One of the classes that I’m taking this semester is on stochastic processes. Stochastic processes are sequences of random variables $X_1, X_2, …, X_n$, where $n$ represents a specific moment in time.1 The first topic we’ve focused on this semester has been Markov chains, specific stochastic models that only depend on the current state. They are unique in that future events are only affected by where you currently are, not where you have been in the past. Markov chains arise from the law of total probability, which is a way to express the probability of an event as the sum of many other probabilities. In general, when dealing with a stochastic process, you have to condition the probability of an event on all previous events before, as they all have some effect on whether or not you reach that state. Mathematically, this can be expressed as
$$P[X_{n+1} = m \mid X_0 = i, X_1 = j, …, X_n = k]$$
However, with Markov chains, we only need to focus on the most recent event.
$$P[X_{n+1} = m \mid X_n = k]$$
This is a remarkable simplification. We are able to ignore all previous events and condition our probability on $X_n$. This greatly simplifies both the conceptual understanding of each probability and the number of calculations required to obtain it.
Markov chains appear everywhere: the Wikipedia page for Markov chains lists several general examples, including random walks, board games played with dice (assuming players have no agency), weather predictions, and the stock market.2 Other examples we’ve gone over in class include bacteria reproduction, the PageRank algorithm, gambler’s ruin, and random walks. However, I’ve become curious: what are some nonobvious things in my life specifically that I could potentially model with Markov chains?
Some qualifiers first: I will only be focused on chains with discrete states that I can quantify (Snakes & Ladders has 100 squares, gamblers have $N$ dollars, etc.). I want to pick things where I can answer a meaningful question about them. Some examples of these questions could include:
Below are some events I came up with:
After going through all of these examples, one might see what they have in common: human behavior. I am a human, and though I could model any one of these processes with a Markov chain, some would fit better than others (and none would be perfect). Just to pick apart two examples, what I eat for dinner is affected by more than what I ate the night before: it depends on what food I have left in the fridge, where I am eating dinner, who I am eating with, if I’ve eaten lunch, etc.

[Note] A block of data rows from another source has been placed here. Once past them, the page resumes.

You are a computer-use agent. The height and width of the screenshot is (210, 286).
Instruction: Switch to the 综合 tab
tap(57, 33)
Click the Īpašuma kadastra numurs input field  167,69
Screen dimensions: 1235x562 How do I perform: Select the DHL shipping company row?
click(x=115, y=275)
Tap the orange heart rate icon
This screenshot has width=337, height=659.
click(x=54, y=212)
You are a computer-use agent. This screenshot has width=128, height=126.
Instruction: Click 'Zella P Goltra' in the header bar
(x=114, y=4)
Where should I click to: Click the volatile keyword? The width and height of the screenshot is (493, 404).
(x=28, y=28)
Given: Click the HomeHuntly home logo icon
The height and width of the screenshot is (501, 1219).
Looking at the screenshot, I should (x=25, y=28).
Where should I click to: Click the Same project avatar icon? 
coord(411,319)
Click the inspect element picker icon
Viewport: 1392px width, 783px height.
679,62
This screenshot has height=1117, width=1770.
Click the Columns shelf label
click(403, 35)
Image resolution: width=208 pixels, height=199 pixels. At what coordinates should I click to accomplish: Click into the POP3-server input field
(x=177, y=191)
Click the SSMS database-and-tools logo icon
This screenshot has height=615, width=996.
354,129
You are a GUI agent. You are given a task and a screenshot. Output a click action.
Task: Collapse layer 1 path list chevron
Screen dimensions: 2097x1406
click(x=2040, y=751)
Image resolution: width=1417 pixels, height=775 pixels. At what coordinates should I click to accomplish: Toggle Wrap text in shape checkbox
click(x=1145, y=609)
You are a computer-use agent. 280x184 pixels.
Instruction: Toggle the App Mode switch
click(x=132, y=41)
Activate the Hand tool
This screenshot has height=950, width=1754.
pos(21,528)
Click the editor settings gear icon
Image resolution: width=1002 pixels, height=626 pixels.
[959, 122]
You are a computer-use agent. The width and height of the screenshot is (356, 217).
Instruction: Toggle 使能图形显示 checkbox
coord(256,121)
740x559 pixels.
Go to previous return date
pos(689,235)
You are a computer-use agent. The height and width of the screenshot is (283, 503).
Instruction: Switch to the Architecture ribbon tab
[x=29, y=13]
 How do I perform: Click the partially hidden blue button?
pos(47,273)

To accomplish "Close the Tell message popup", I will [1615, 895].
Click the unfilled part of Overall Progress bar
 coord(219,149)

Additionally, what I choose to study might be more directly affected by what is due soon than what I studied the day before. If I have a test in a class the next day, I’ll be more focused on that than the class I’m ususally doing homework for that day.
This is why Markov chains are often more useful when there are less factors affecting the outcome of an event. If this is the case, it is more likely that the previous event is the determining factor. The closer a situation is to a board game relying on the outcomes of a dice roll, the better it can be modeled by these types of Markov chains. There are other Markov processes, such as hidden Markov models, that are modeled based on different assumptions (for example - what if you can’t observe the states of the process directly?).
Note also that some questions one might answer with Markov chains in general are not useful here. Rarely do I have an activity where I reach an absorbing state, one where I will not move to some other state. The probability that I end up in a particular state at some point is not as useful as the probability that I do so before a certain time. Also, the expected time to complete some process is not useful for any of the examples I have picked. When will I “finish” running, or eating dinner?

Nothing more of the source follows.